■ To do ■
Express as a JSON list of strings, one string per line, the items from the line with "Click into the" up to and including the line with "click(1785, 774)", leaving out blank lines.
## BEGIN Records
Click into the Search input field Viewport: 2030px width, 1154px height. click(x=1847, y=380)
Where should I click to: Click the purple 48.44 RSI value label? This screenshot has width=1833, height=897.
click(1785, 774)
## END Records
## BEGIN Records
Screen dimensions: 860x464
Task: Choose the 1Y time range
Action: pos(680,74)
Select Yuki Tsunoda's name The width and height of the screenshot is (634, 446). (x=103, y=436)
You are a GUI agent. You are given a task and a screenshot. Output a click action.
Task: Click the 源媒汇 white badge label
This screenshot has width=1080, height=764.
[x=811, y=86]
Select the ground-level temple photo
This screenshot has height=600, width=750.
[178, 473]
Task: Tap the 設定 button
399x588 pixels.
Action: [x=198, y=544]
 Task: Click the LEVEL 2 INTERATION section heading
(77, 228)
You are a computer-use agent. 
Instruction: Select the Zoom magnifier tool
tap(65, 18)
## END Records
■ Complete response ■
[
  "Click into the Search input field Viewport: 2030px width, 1154px height. click(x=1847, y=380)",
  "Where should I click to: Click the purple 48.44 RSI value label? This screenshot has width=1833, height=897.",
  "click(1785, 774)"
]